Sunday, 9 December 2012

Viziblogging about a viziblog

Viziblogging about a viziblog - "Download the data"

This week I am sharing my final piece of work for Alberto Cairo's Introduction to Infographics and Data Visualisation MOOC. I have chosen to investigate a week's worth of posts from The UK Guardian's datablog. It was a particularly busy data week in Britain, as our Chancellor announced his spending plans for the years ahead, and the site provided detailed analysis before, during and after. The centrepiece of the week was this great interactive by Simon Rogers and Garry Blight. 

There is a story behind this story. Early on in this course I made more than a few comments at how surprised I was that the data we were encouraged to download from the Guardian did not seem to be formatted with further visualisation in mind. Having found a total of two examples of this I jumped the gun and slated the Guardian's entire policy on providing data.

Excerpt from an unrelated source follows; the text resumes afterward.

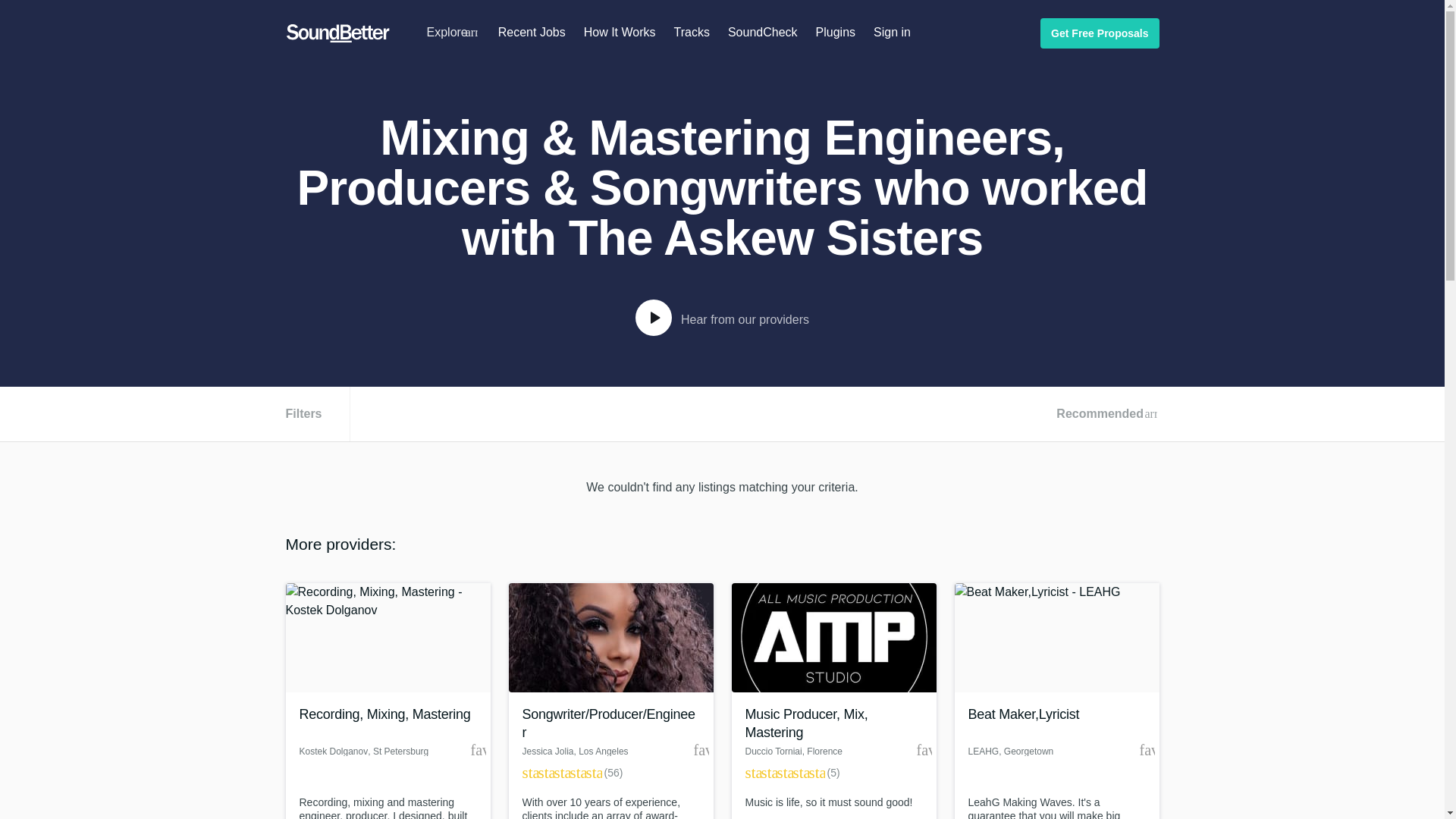
SoundBetter (337, 33)
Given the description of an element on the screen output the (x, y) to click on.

Readers of last week's viziblog will see the results of that, as I looked again to see how widespread the problem was. The answer was, "not at all"! My apology may seem a little over the top for someone with only 9 followers on Twitter, but it matched my mortification. 

So I have designed the following visualisation to allow you to make up your own minds, and to explore both the variety of visualisation types and tools the Guardian uses, but also some insight into the navailability of the data. I have scored each report on whether it includes A) a data summary on the landing page, which can be copied and pasted into Excel or similar to be manipulated further (1 point)
B) a rationally formatted spreadsheet to download directly (1 point)
Either one of these is sufficient to disprove my previous precipitous opinion.

Also, the Guardian posts both its own visualisations, and showcases those of others, you may like to investigate the correlation between author and data availability score.

Powered by Tableau

Wednesday, 5 December 2012

Not my final MOOC submission

Not my final MOOC submission!

Hello again, so much to share and so little time

I'm sorry for posting such a small viziblog*, but its late and I can't wait till the morning to share three things with you...and start a little rant.

First the 3 things:

1. This link to Duke University Library - an excellent dataviz resource, which includes some of Mike Bostock's most recent d3.js examples. The site feels a bit old fashioned, but is  clearly updated regularly.

2. This map from Shawn Allen @shawnbot, which, if I could find a way to bind it to the US Unemployment data,and then found a way to manipulate the colours, and then found a way to animate it to scroll through the years from 2003-2012... would have been my viz for last week's task: . I've forked the code so watch this space (for a very long time I expect).

3. and finally,  a first step towards this week's final submission for Alberto Cairo's excellent MOOC. Playing with IBM's oft neglected Many Eyes, I took the data behind today's Guardian Datablog's excellent data visualisations and pushed them into an interactive treemap. What I came up with is below. But before you enjoy it, my rant (as promised).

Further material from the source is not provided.